As I paddled in and pulled on to the marina launch ramp where my car was parked, a stern looking park ranger walked down and asked me  “Are you Kyle? We have been worrying about you. We found your car left here for days with no word to the harbor master, we looked inside and saw that we were dealing with a kayaker, and proceeded to organize a rescue!”  Fortunately, they had somehow connected with my friend Josh, who I had been communicating with, and they realized that I was fine and had no need of rescue.  I guess I should have left a note on the windshield telling them what my plan was.

So to my original “complaints” about GSL?  There were very few bugs, at least at this time of year, and mostly only around the marina and the Antelope island causeway, and these were non-biting brine flies.  Everywhere else was almost bug free.  Stink?  None, just good salty air.  Too salty?  The only effect of that I saw was that the cuffs of my clothes crusted up rock hard, (but then rinsed “clean” again every day.)  My zippers did seem be pretty unhappy with it.  I had to rinse them daily to keep them sliding.  Too shallow? Maybe for a sailboat with a deep keel, and yes I did have to walk my boat through the shallows to dry land, but it was no big deal.  And I never did see any mud, sucking or otherwise.  The lake bottom and beaches were either hard sand or tufa rock flats, very good walking everywhere.   
So was it as good as Baja?   Well, true, there is no spectacular sea life,  no whales, no dolphins.  But I had a grand wilderness adventure, I met wonderful, kind, warm, generous people, I enjoyed great food,  I watched the most spectacular sunsets over sparkling water with majestic mountains everywhere I looked.   No, it’s not Baja, but I can look around,  breath in a big whiff of salty air,  squint my eyes a bit, take a few shots of tequila,  and maybe not be able tell any difference.  Muy Bueno!

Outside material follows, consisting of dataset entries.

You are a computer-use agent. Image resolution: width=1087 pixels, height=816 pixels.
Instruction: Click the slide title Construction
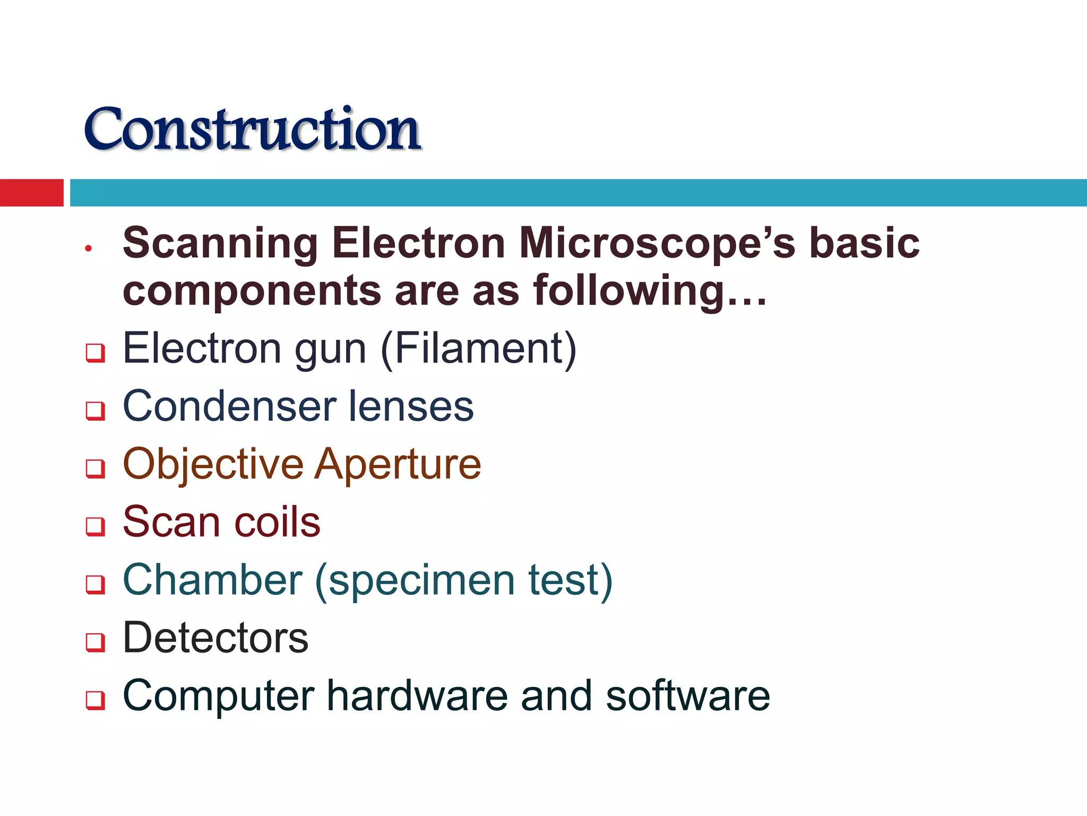[x=253, y=129]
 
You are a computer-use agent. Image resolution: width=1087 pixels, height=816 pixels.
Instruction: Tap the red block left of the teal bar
[x=31, y=192]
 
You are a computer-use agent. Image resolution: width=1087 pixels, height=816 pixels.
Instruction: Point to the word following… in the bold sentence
[x=650, y=291]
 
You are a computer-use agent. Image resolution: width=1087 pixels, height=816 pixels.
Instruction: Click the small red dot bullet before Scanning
[x=89, y=248]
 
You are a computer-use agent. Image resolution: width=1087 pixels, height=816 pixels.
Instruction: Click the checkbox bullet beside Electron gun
[x=96, y=353]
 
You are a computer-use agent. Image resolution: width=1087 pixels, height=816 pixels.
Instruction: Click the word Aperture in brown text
[x=398, y=464]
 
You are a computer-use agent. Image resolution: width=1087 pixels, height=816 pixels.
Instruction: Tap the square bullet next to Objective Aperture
[x=96, y=469]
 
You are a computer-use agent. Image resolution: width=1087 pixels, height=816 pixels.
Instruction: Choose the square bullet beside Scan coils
[x=96, y=526]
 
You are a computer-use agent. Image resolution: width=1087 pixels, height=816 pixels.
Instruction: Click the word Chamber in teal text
[x=212, y=580]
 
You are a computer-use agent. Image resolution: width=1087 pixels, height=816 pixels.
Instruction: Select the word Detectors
[x=215, y=638]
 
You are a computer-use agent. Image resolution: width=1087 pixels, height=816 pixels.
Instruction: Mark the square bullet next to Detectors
[x=96, y=642]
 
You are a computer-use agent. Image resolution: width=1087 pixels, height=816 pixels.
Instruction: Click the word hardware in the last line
[x=417, y=695]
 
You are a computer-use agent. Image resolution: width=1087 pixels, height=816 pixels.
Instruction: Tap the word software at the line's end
[x=687, y=695]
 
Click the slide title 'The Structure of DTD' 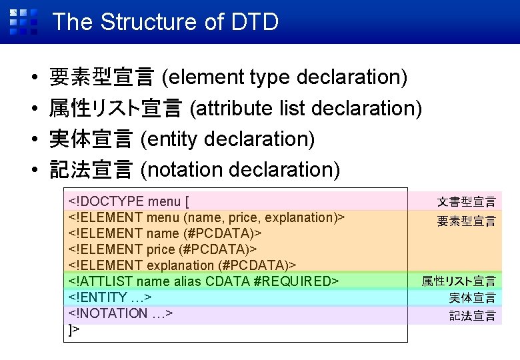tap(165, 22)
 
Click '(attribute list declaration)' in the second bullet tap(306, 108)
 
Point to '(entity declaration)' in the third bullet tap(228, 139)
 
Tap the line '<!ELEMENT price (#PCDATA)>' tap(163, 249)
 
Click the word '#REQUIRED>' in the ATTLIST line tap(297, 281)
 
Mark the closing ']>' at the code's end tap(73, 329)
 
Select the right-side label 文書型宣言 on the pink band tap(466, 201)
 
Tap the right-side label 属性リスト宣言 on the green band tap(458, 281)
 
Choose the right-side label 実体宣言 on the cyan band tap(472, 298)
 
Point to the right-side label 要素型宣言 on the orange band tap(466, 221)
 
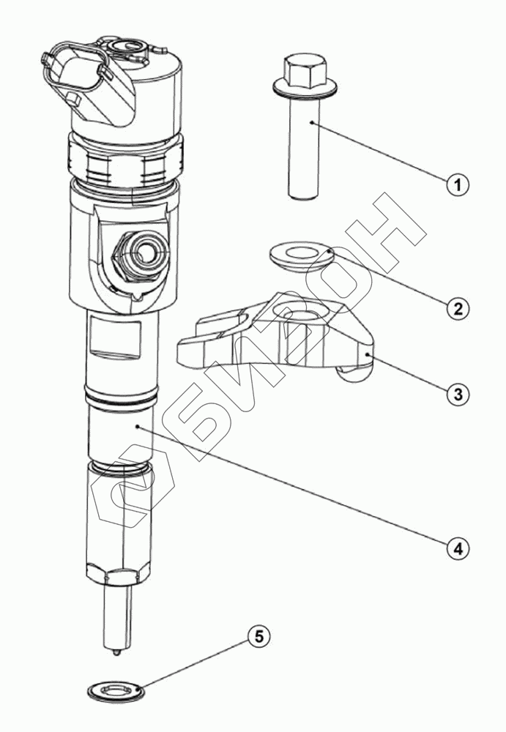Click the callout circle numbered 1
click(x=457, y=185)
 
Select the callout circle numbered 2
click(x=457, y=307)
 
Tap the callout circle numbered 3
click(x=457, y=393)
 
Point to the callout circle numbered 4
click(x=457, y=546)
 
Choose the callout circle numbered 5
click(x=258, y=636)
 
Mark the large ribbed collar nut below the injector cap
click(x=126, y=162)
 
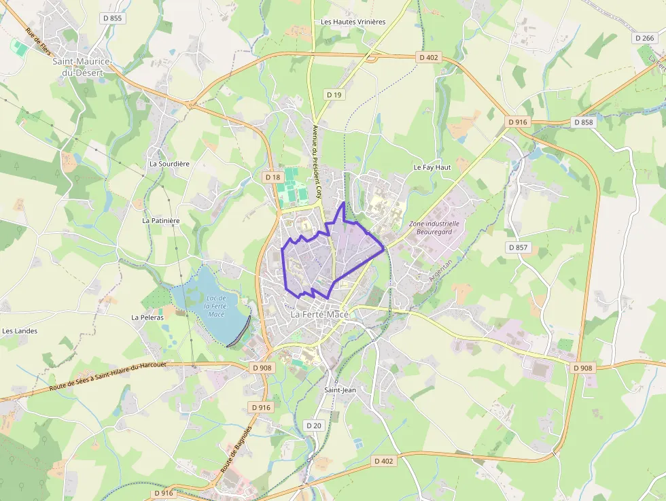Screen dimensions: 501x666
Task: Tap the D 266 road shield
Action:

  1. Sounds like a great adventure. I’ve done most of what you’ve done but it took me 30 years rather than a week like you did.

    I don’t know how public your blog site is but I think if people are reading it and thinking of following in your foot steps that you should mention a few things like that Freemont Island is private. Last year it was turned in to a private hunting preserve with guys running around shooting at wild imported boars. Not the kind of place one should be encouraging people to go walking.

    Also you said you camped on Antelope Island. The West side is closed to camping. This is not just some arbitrary rule. The West shore of the island is being preserved for wildlife. There has been talk of making a sail in camp at Indian Cove but to the best of knowledge this has not happened.

    Of course I must confess I’ve done exactly the same illegal things you did. But I think when you tell the world you have to be somewhat responsible.

    And one final note. A number of people over the years have died doing what you did. I also most died when a storm blew me onto Miller Point. The Lake can be a very dangerous place. And it might not hurt to remind people of that fact.
    Anyway glad you had such a great adventure. I often sail over to Stansbury Island late at night alone. And as I look behind me and realize that I’m looking at a million people I’m just blown away that I’m the only one out there enjoying this incredible lake.

  2. hi Glen, thanks so much for visiting and for the comments. wow, I had no idea here was all such restricted access. I admit I didn't do much research, I just "flew" over it on google earth to get the lay of the land, studied the weather patterns, and launched. And yes the weather can be fierce out there. Anywhere in Utah really. I had my most severe weather ever at Deer Creek once, with no warning at all, all of a sudden a micro burst came over and knocked us all down and howled for hours! S&R spent the next several hours rescuing boaters from the frigid June waters. Any boater anywhere should certainly be aware of the risks of possible ferocious weather. Hope to meet you out there some day.